Sadly I was speaking from experience too...


----------



## AngryBuddha (Nov 25, 2015)

Skye666 said:


> I don't 'bang' per se


 Me neither


----------



## Skye666 (Apr 13, 2013)

Bignath4607 said:


> Really ? What arm/branch/division ? Does go some way to explaining how you come across surely a civil servant and I mean no disrespect but because of your age unless your raf of course


 Lol explaining how I come across???

Im not gonna go into it on here obviously!


----------



## Frandeman (Mar 24, 2014)

Fat lads get laid too

Just saying ?


----------



## Ares (Dec 3, 2015)

banzi said:


> people saying 'thank you' when you bring them a coffee isnt technically a compliment


 I read that while I was stood in the queue at Co-op earlier, nearly spat on the lady in front of me :lol: :lol:


----------



## Mergal (Nov 7, 2013)

banzi said:


> nah...some women have their pride.


 id bet alot of money that no woman would turn down a few million for a 1 night stand, my misses included


----------



## Mogadishu (Aug 29, 2014)

Frandeman said:


> Fat lads get laid too
> 
> Just saying


 Yes but not without a big wallet or rohypnol.

Fat girls get laid because men can/would screw just about anything that moves.


----------



## UlsterRugby (Nov 16, 2014)

Bignath4607 said:


> Hmm I'd like to know where your getting your info from but I can assure you I was allowed to keep more than my medals


 Offically your supposed to hand it all in but the people in stores couldnt care less what you keep really. i gave my ospery and mk 7 helmet back and the rest was mine but i didnt bother to keep it all only what i wanted


----------



## Mogadishu (Aug 29, 2014)

Bignath4607 said:


> Fixed


----------



## Frandeman (Mar 24, 2014)

If she doesn't move even better


----------



## CandleLitDesert (Mar 8, 2015)

Mergal said:


> banzi said:
> 
> 
> > nah...some women have their pride.


 id bet alot of money that no woman would turn down a few million for a 1 night stand, my misses included

So there all prostitutes we're just haggling on price


----------



## Mergal (Nov 7, 2013)

CandleLitDesert said:


> id bet alot of money that no woman would turn down a few million for a 1 night stand, my misses included
> 
> So there all prostitutes we're just haggling on price


 haha so true! wouldnt say it ti ther face tho!


----------



## Ultrasonic (Jul 13, 2004)

I'd fcuk any woman for a million pounds...


----------



## banzi (Mar 9, 2014)

Ultrasonic said:


> I'd fcuk any woman for a million pounds...


 your mother?


----------



## Ultrasonic (Jul 13, 2004)

banzi said:


> Ultrasonic said:
> 
> 
> > I'd fcuk any woman for a million pounds...


 your mother?

You've got me there!

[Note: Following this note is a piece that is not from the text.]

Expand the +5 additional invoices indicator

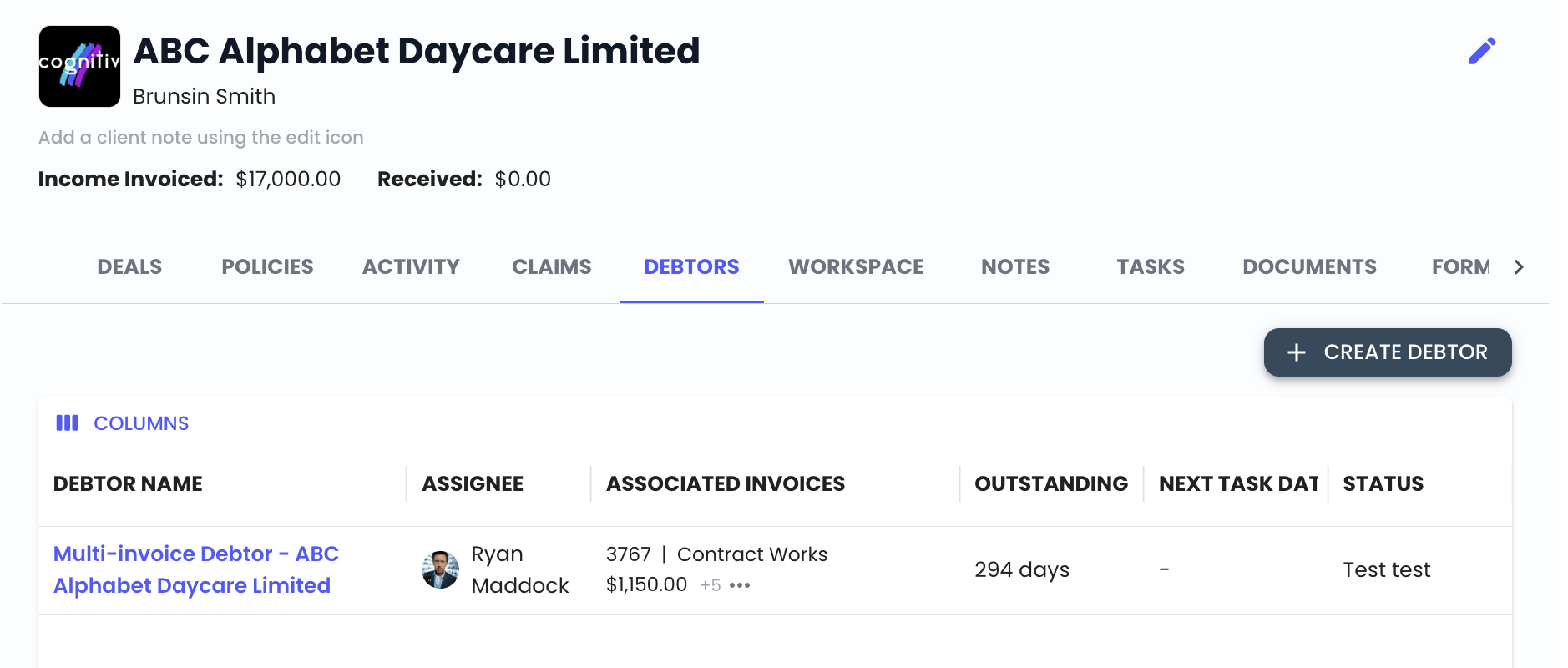pyautogui.click(x=711, y=585)
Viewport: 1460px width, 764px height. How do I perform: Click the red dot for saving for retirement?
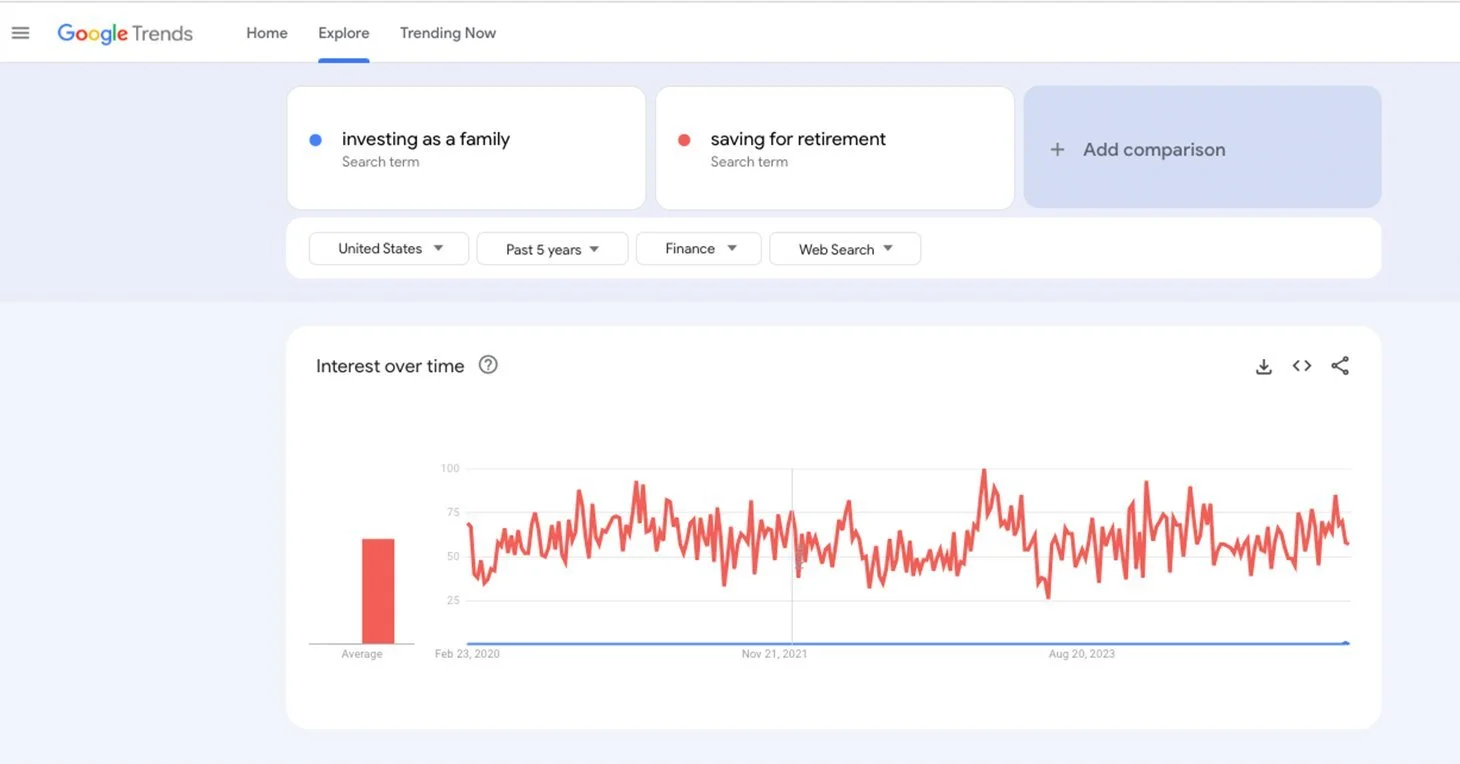pos(686,139)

No.


----------



## Frandeman (Mar 24, 2014)

Ultrasonic said:


> I'd fcuk any woman for a million pounds...


I would f**k any man for halve that ?


----------



## FelonE1 (Dec 23, 2013)

Frandeman said:


> Fat lads get laid too
> 
> Just saying ?


When I've had a lager top they do


----------



## John boy (Dec 3, 2015)

banzi said:


> yes.
> 
> bitches love me.


 In good shape there mate


----------



## dannythinx (Oct 4, 2014)

banzi said:


> View attachment 120088


 Is this Tommy bananas?


----------



## FelonE1 (Dec 23, 2013)

dannythinx said:


> banzi said:
> 
> 
> >


 Is this Tommy bananas?

When he got fat yeah


----------



## dannythinx (Oct 4, 2014)

FelonE said:


> Is this Tommy bananas?
> 
> When he got fat yeah


 Yeah he's about 22 ish % bf here give or take


----------



## Hera (May 6, 2011)

2o16 said:


> What kind of physique do girls generally like?
> 
> Disclaimer- Not trying to insult anyone who chooses to look any other way. However people wish to look is none of my business!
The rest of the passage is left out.